プロジェクト概要


 
  この研究は、中国経済を研究するプロジェクトである。経済グローバル化と市場経済の潮流が世界経済を変革しつつある中で、80年代から市場経済への移行を進行させ、高い経済成長を持続してきた中国経済は、世界の注目をとりわけ集めている。近年のWTO加盟などに伴い各種の情報開示もかなり進み、中国経済の実態や動向および多方面へのインパクトについての研究も多くの研究者によって相当に蓄積されてきている。しかし、一面において依然として不確実で不透明な部分が少なくない。中国経済と日本経済を含む世界経済との関わりが今後避けられない重要性を持つことを受けて、その実体経済の動向や多くの経済的課題そして将来展望について、「経済グローバル化と市場化の影響」という共通のキーワードのもとに、本プロジェクトは研究活動を実施し、その研究成果をなるべく広く社会に公開していくことを目的としている。

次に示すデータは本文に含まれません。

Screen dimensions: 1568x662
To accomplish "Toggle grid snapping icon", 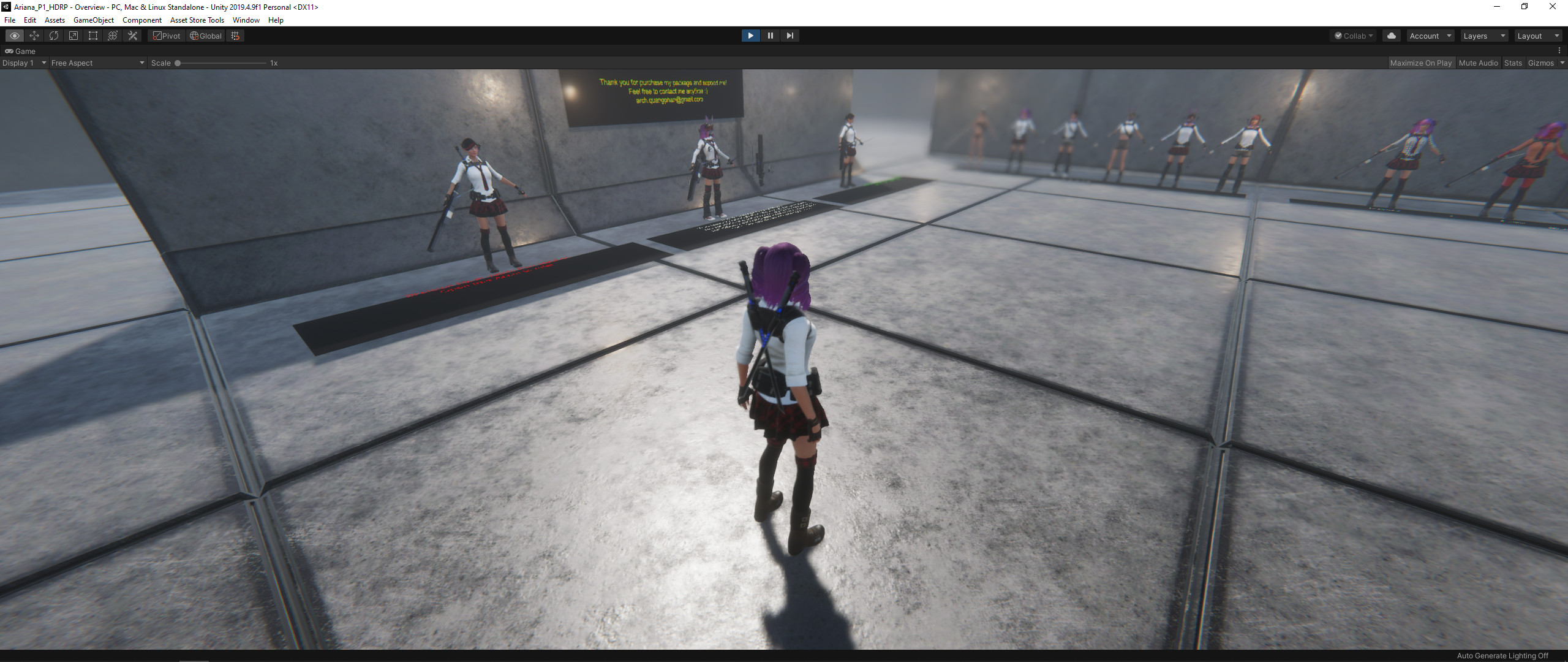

  研究のためのアプローチとして、経済成長、産業政策、地域経済、対外経済の4つの側面から、中国経済を「経済グローバル化と市場経済化」に関連付けて研究を遂行する。経済成長については、中国経済の主要な成長要因に特殊な経済要因も考慮しながら持続的な経済発展の可能性を議論していく。最近話題になっている西部大開発計画についても議論をしていく予定である。産業政策については、中国経済が経済グローバル化と市場経済化の中で、従来の社会主義計画経済体制の遺制をどれだけ取り払い、市場経済型の政府の産業政策をどのように実施していくかについて見極めて行きたい。産業構造の変化、労働移動や地域間格差、中国の国内企業の改革、外国資本に対する対外的および国内政策などが扱われる。地域経済については、農業問題の重要性や外国資本の進出地域をフィールド調査によって実際に現場を確認していく。対外経済については、次第にその影響が大きくなっている中国の対外輸出・対外輸入の貿易規模、対中直接投資による中国国内市場への参入問題、国際金融市場への中長期的な影響などについて研究を積み上げていく。